PROBLEM DESCRIPTION:
Gather up every line from the entries below that uses the word "click".

DATA EXCERPTS:
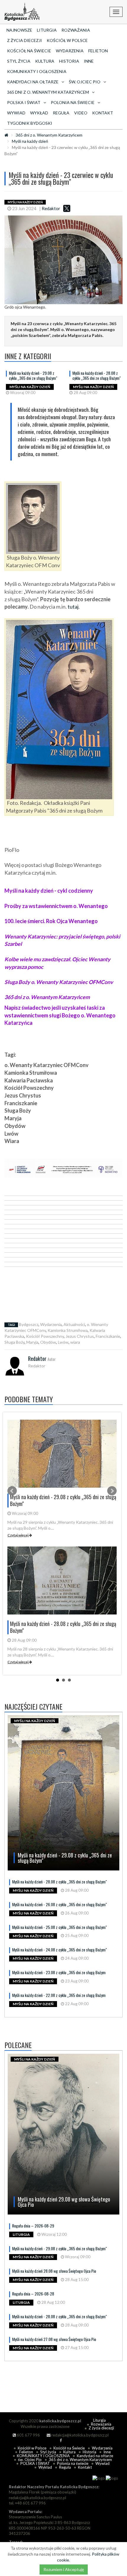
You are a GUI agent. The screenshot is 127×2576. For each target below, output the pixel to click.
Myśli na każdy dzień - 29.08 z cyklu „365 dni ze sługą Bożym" (33, 375)
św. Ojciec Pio (30, 2459)
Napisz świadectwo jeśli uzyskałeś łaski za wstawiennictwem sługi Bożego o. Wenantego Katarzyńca (59, 1015)
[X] (66, 208)
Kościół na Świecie (29, 50)
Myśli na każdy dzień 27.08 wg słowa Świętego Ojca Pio (54, 2339)
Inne (89, 61)
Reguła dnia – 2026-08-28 (33, 2293)
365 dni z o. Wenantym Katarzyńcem (49, 134)
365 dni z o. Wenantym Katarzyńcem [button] (48, 92)
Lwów (63, 1342)
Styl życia (18, 61)
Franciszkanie (108, 1336)
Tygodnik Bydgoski (29, 123)
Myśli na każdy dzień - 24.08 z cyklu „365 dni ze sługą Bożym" (59, 1949)
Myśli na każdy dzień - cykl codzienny (48, 890)
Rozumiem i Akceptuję (63, 2569)
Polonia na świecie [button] (73, 102)
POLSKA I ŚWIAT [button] (23, 102)
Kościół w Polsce (67, 40)
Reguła (61, 112)
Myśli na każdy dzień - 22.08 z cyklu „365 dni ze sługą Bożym (58, 1995)
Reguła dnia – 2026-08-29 (33, 2225)
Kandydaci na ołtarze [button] (32, 81)
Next (112, 1491)
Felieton (98, 50)
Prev (12, 1491)
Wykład (39, 112)
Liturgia (47, 30)
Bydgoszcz (28, 1324)
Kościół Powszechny (45, 1336)
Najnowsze (19, 30)
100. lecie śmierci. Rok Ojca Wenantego (51, 921)
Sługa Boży (14, 1342)
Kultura (44, 61)
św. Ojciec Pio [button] (84, 81)
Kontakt (102, 112)
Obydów (48, 1342)
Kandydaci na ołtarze (95, 2455)
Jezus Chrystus (80, 1336)
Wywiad (16, 112)
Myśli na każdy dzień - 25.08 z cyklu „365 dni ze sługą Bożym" (59, 1927)
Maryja (32, 1342)
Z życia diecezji (24, 40)
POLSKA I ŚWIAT (35, 2463)
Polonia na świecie (72, 2463)
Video (80, 112)
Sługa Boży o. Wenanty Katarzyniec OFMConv (58, 982)
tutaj (73, 606)
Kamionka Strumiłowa (68, 1330)
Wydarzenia (70, 50)
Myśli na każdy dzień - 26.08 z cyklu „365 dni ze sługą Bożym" (59, 1904)
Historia (69, 61)
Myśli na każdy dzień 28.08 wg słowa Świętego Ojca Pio (54, 2271)
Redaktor (51, 208)
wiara (75, 1342)
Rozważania (75, 30)
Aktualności (74, 1324)
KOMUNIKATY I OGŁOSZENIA (36, 71)
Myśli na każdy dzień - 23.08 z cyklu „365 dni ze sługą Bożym (58, 1972)
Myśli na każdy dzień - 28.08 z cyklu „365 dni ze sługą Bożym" (96, 375)
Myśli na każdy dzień (30, 141)
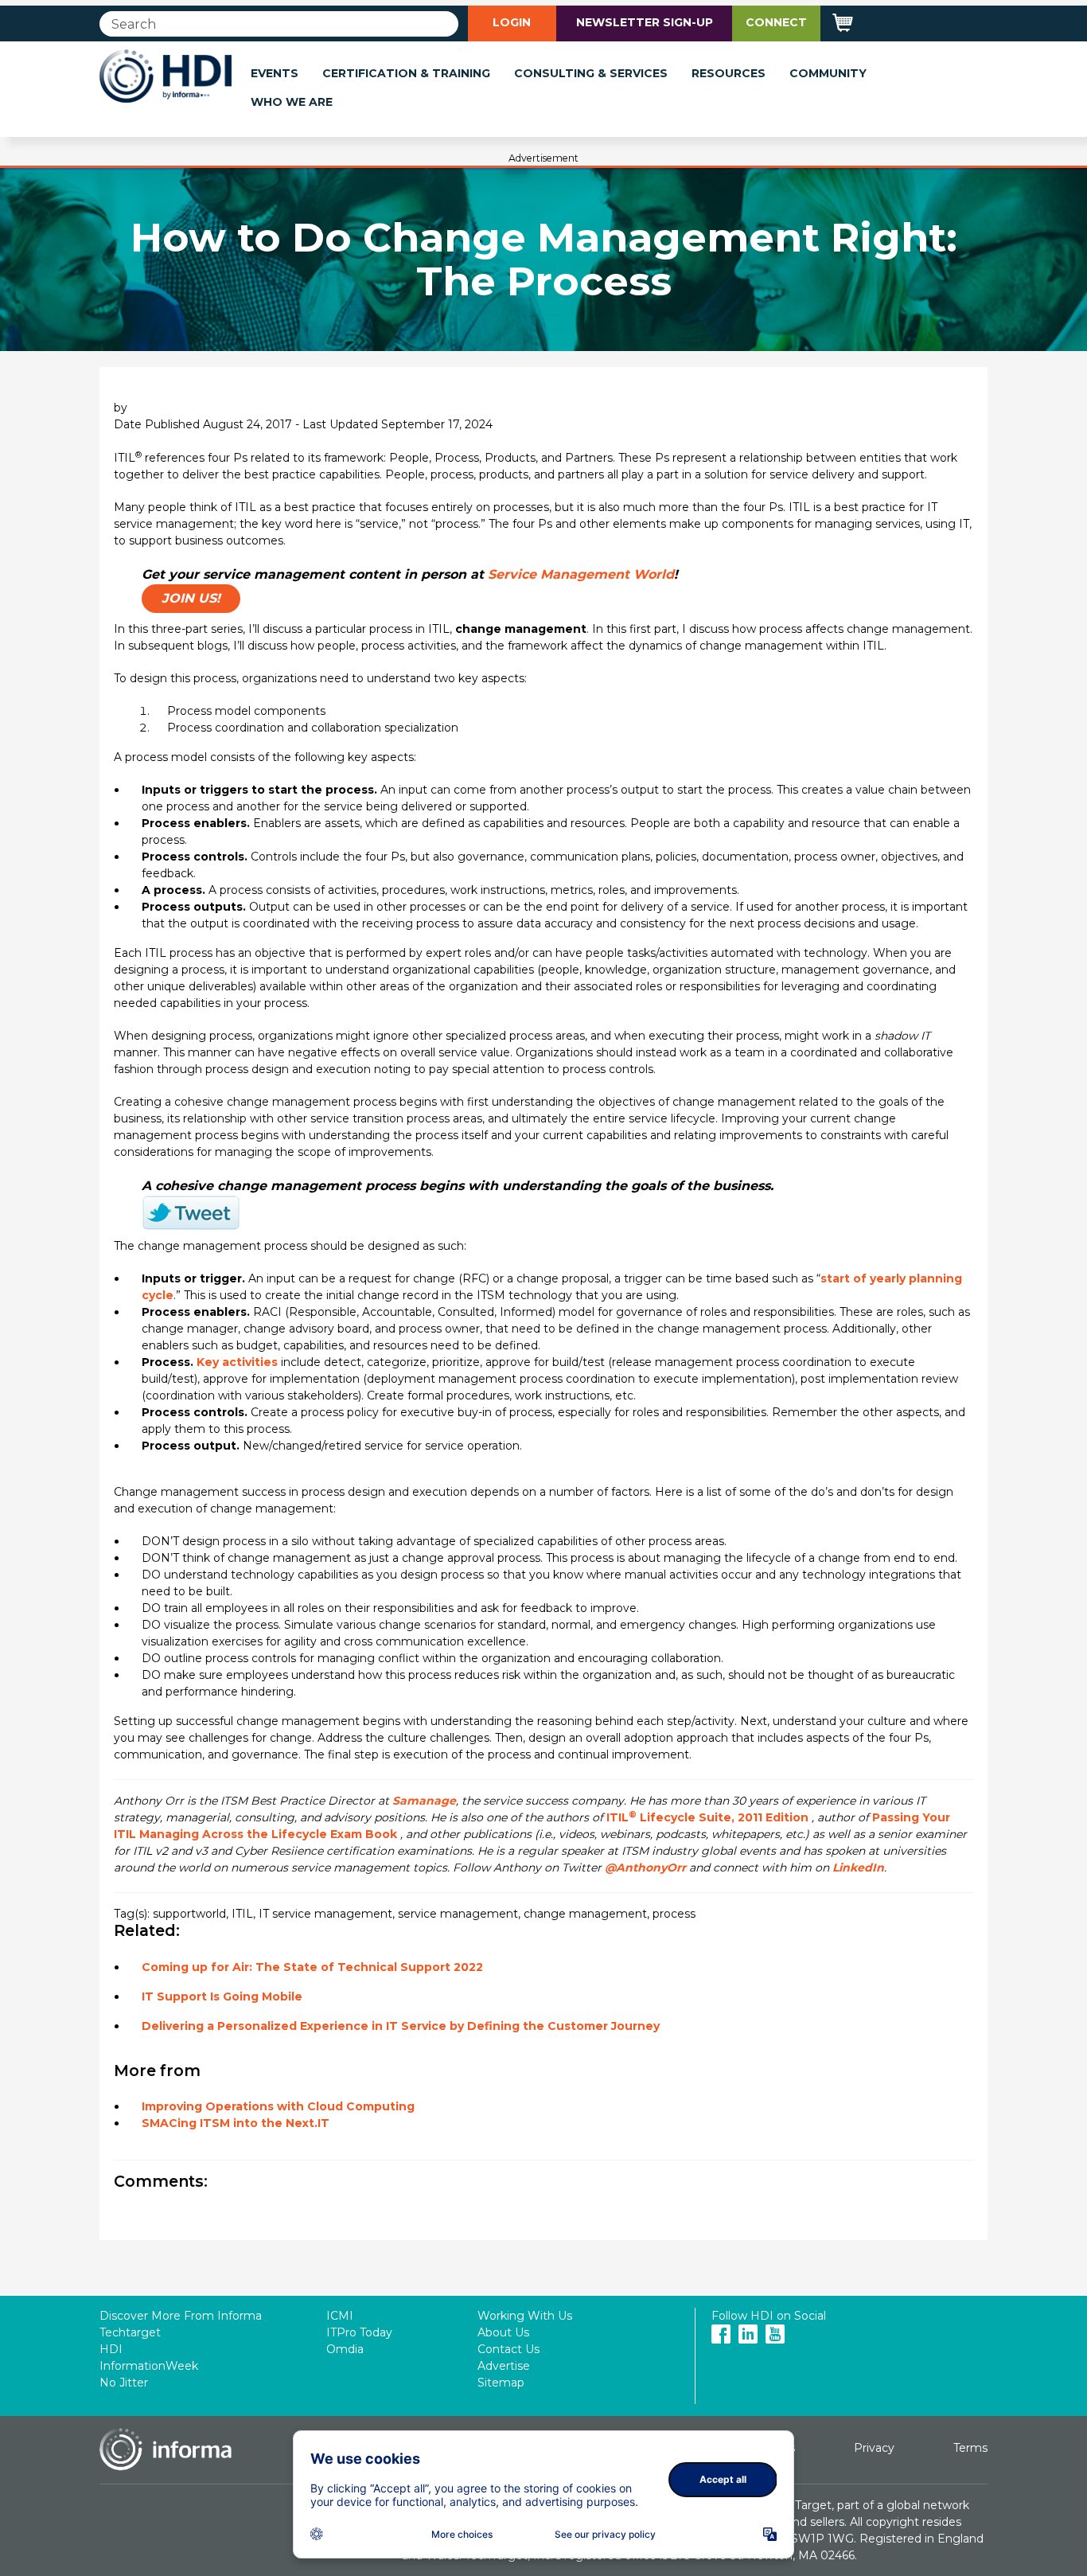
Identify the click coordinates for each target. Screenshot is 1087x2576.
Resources (729, 73)
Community (828, 73)
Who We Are (292, 102)
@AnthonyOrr (645, 1867)
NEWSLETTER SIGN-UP (644, 22)
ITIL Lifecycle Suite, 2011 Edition (707, 1817)
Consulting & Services (591, 73)
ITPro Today (359, 2332)
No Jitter (123, 2382)
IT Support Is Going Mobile (222, 1996)
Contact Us (508, 2349)
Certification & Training (406, 73)
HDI (111, 2349)
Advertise (503, 2366)
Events (274, 73)
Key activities (237, 1362)
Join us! (191, 598)
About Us (503, 2332)
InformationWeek (148, 2366)
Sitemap (500, 2382)
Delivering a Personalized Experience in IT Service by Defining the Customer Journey (401, 2026)
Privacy (874, 2448)
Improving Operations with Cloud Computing (278, 2106)
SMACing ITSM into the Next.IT (235, 2123)
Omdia (345, 2349)
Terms (970, 2448)
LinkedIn (858, 1867)
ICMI (339, 2316)
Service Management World (581, 574)
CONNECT (776, 22)
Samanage (424, 1800)
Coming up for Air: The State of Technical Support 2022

TASK RESULT:
You are a GUI agent. The screenshot is 127×2576. For each target below, output the pixel to click.
Identify the click coordinates for each target. Screenshot is 1087x2576.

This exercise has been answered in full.